*** Opening of Source information ***
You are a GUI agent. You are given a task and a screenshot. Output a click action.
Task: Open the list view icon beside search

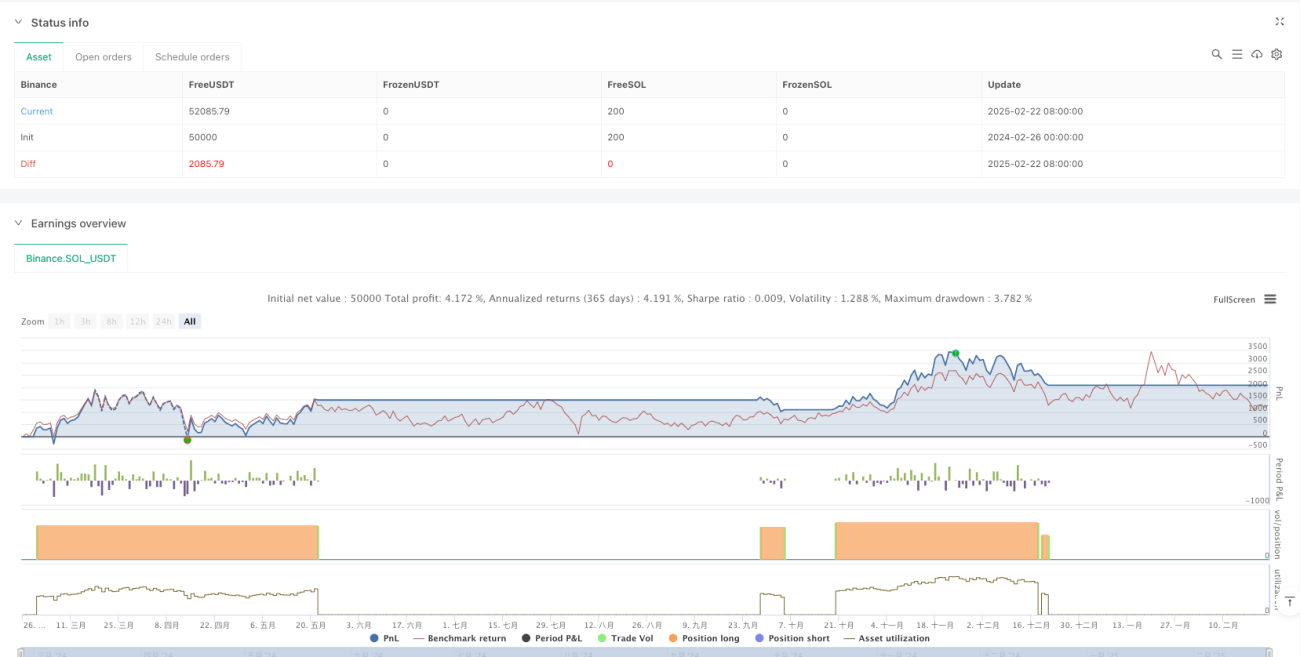point(1237,55)
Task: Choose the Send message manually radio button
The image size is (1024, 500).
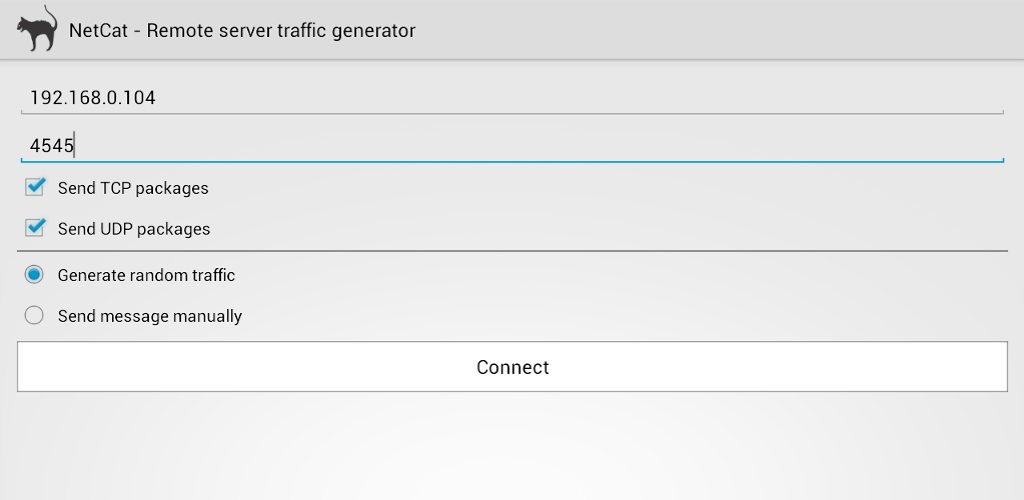Action: click(34, 316)
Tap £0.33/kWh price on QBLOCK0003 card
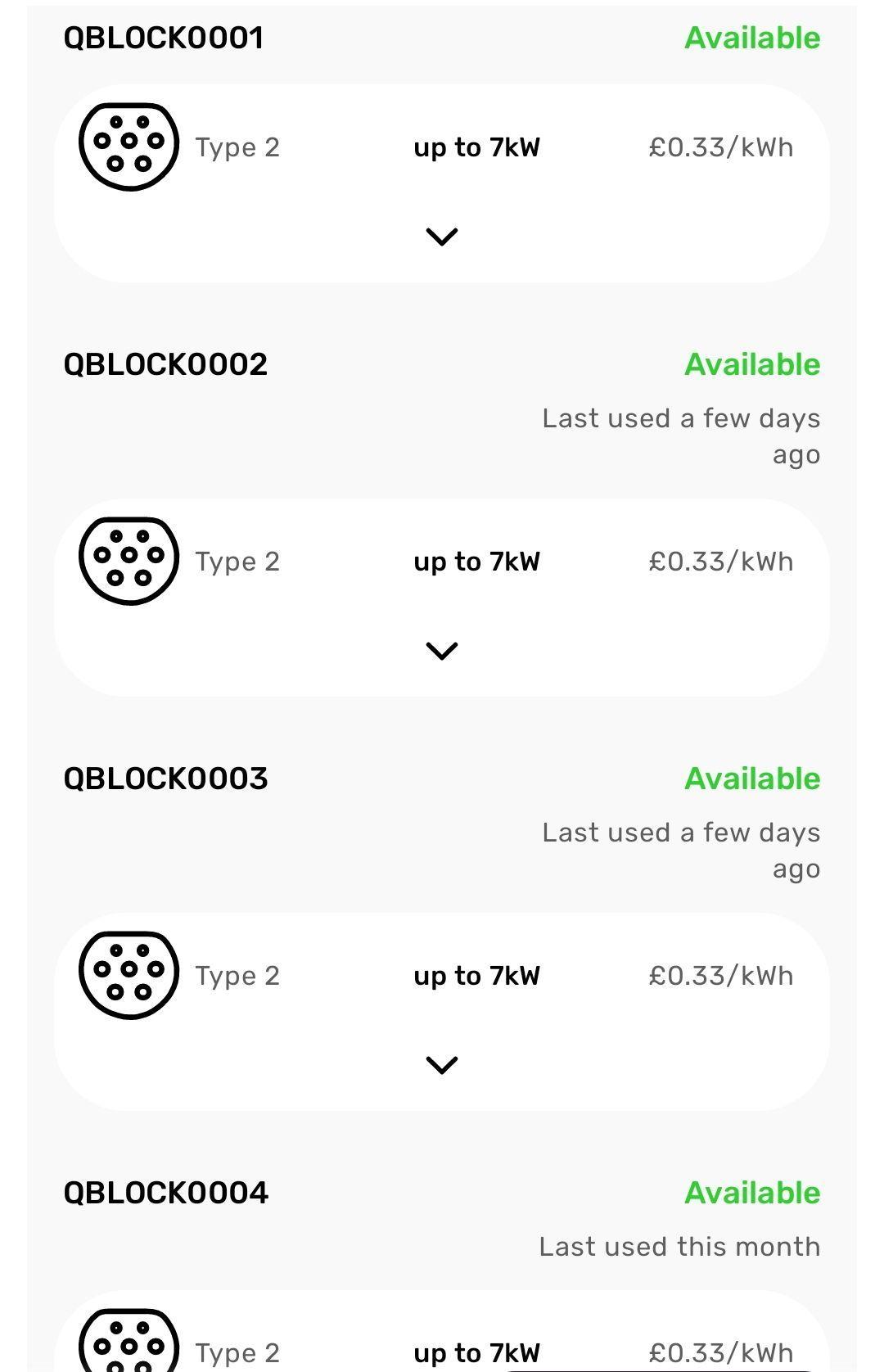The image size is (884, 1372). [x=721, y=976]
*** Close of Source information ***
### [Problem description]
If a line holds a picture, skip the picture and transcribe the rest of the material exactly.

### [Problem solution]
You are a GUI agent. You are given a task and a screenshot. Output a click action.
Task: Open the list view icon beside search

point(1237,55)
Task: Choose the Send message manually radio button
The image size is (1024, 500).
Action: click(34, 316)
Tap £0.33/kWh price on QBLOCK0003 card
The image size is (884, 1372). [x=721, y=976]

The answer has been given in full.